“想要回去啊?行,只要你把今天晚上跟你一同出席晚宴的那個男的是誰告訴我,我馬上就送你回去,否則的話,你休想離開。”陸勵行見她這副模樣,怒火更加的洶湧,語氣裡攜帶著幾分輕易便能察覺的醋意。
林初卻只是深吸了口氣,轉過頭沒有回答,一副不想與她說話的模樣。
“林初,那個男的到底是誰?你和他到底是甚麼關係?”陸勵行簡直要氣炸了,他強制性的掰過林初的頭,直視著她的眼睛開口。
林初有自己的顧慮,並不想和陸勵行挑明白錦的身份,便只能一直沉默著,眼神閃躲著,就是不願意看著他。
“林初,你要是另有新歡了,你直接說呀,你這樣一直不說話,之前又一直躲著我,現在更是帶著別的男的參加晚宴,還卿卿我我的,到底算甚麼?你到底把我當成了甚麼人?”陸勵行見她這副模樣,氣的口不擇言。
林初聽到他這樣子說,頓時便抬起了頭,用力的將他推開,有些不可置信的開口:“陸勵行,你在亂說些甚麼?甚麼叫我另有新歡?你甚麼時候看到我和白錦卿卿我我了?我和白錦的關係不是你所想象的那樣好嗎!”
“那他和你到底是甚麼關係啊?你甚麼都不跟我說,就只是躲著我,你到底想要我怎麼樣啊!”陸勵行的手搭上林初的肩膀,有些激動地質問道。

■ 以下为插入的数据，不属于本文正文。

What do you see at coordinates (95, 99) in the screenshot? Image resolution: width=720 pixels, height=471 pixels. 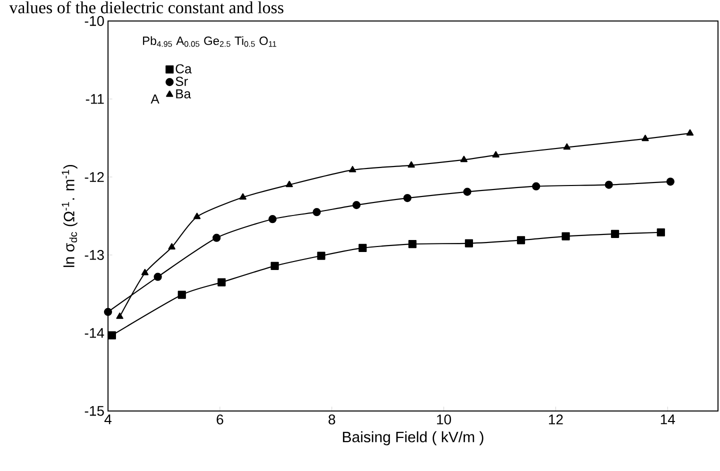 I see `y-tick-label: -11` at bounding box center [95, 99].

林初還沒有來得及開口,就看到白錦走了過來怒氣衝衝的開口道:“你在做甚麼!”
白錦自從知道了陸勵行的存在之後,除了那天晚上讓白旭把他所知道的事情全部都說出來,自己也去網上查閱了很多關於他的訊息。
對於陸勵行,他幾乎有一種天然的敵意,這種敵意不知從何而來,莫名其妙,卻又針對性極強。
所以當他在門口沒有看到林初,一路找過來,現在又看到陸勵行一臉激動地搭著林初的肩膀時,他的衝動在一瞬間蓋過了理智。

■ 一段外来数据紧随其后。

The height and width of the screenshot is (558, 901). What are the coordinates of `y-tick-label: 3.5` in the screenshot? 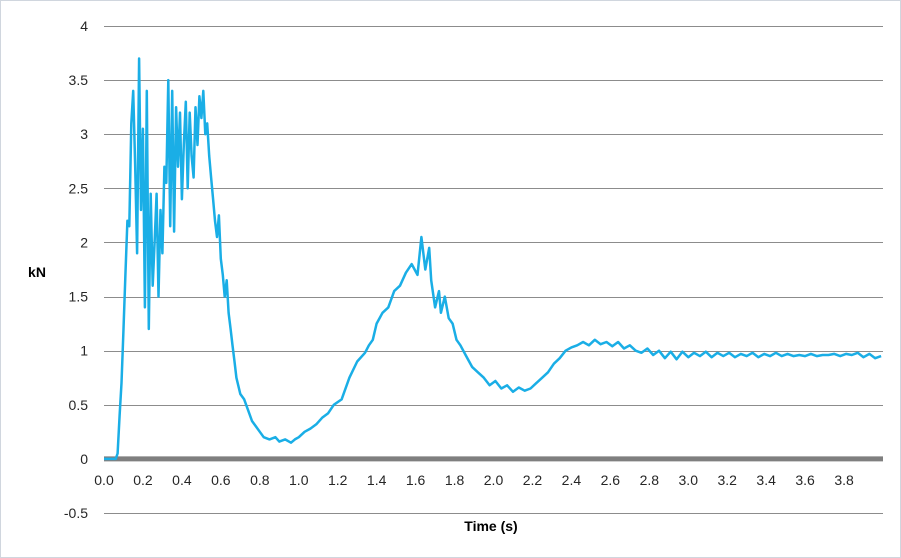 It's located at (79, 80).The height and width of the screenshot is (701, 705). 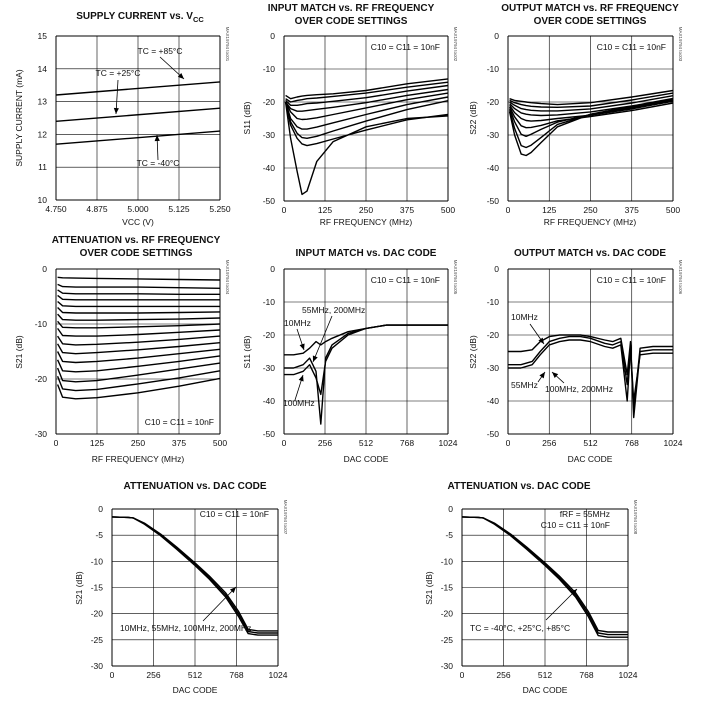 What do you see at coordinates (236, 675) in the screenshot?
I see `x-tick-label: 768` at bounding box center [236, 675].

“咚!”白錦衝上來對著陸勵行便是一拳,陸勵行沒有絲毫的防備,被他一拳打的整個身子都趔趄了一下,撞到了一邊的牆。
林初瞬間便被嚇到了,下意識的後退了幾步。
有血順著嘴角流了下來,陸勵行用手指揩去血跡,冷笑一下,一個跨步同樣還給了白錦一拳,兩人很快就打到了一起,拳頭撞擊身體,發出沉悶的聲音。
白錦很快就處於下風,幾乎被陸勵行壓著打,林初終於回過神來,看著陸勵行將白錦壓在的場景,頓時便急了。
林初上前想將兩人拉開,但是卻又無從下手,情急之下,她只能大聲的衝著陸勵行吼道:“陸勵行!我數三個數,你馬上放手!1!2!3!”
話音剛落,陸勵行一臉憤憤的放開了手,白錦躺在地上,臉上全是被拳頭打傷之後留下的痕跡。
“陸勵行,你是智障嗎!你就沒有看出來他和白旭長得像嗎?他是白旭的弟弟!我乾兒子!”林初簡直不想和陸勵行多說甚麼,看著白錦就說樣子,簡直要擔心死了。
“啊??”陸勵行原本陰沉著的臉瞬間變了,有些不知所措的看著她。
“啊甚麼啊,還不快把人扶起來送醫院去了,我跟你說,你今天要是給人打出個好歹來,你,我跟你沒完!!”林初簡直要氣死了。
白家三兄弟雖然不是雙胞胎,但是長得也是有五分相似,只要有心觀察一下,就會發現這件事情,但是陸勵行當時被怒火和醋意衝昏了頭腦,壓根就沒有注意到這個事情。
醫院。
為了不讓今天這件事情傳出去,林初只能跑前跑後了好幾個小時,這才把事情搞定,白錦也被安排到了病房。
“吃點東西吧,總不能就這樣子餓著肚子守著他。”陸勵行提著剛剛送來的外賣走進了病房。
“你還好意思說?要不是你會變成現在這個樣子?”林初看著此刻陷入沉睡,面目全非的白錦沒好氣的說道。
還好醫生看過之後說就只是皮外傷,養一段時間就能好,要是毀容了的話,看她不剝了他一層皮。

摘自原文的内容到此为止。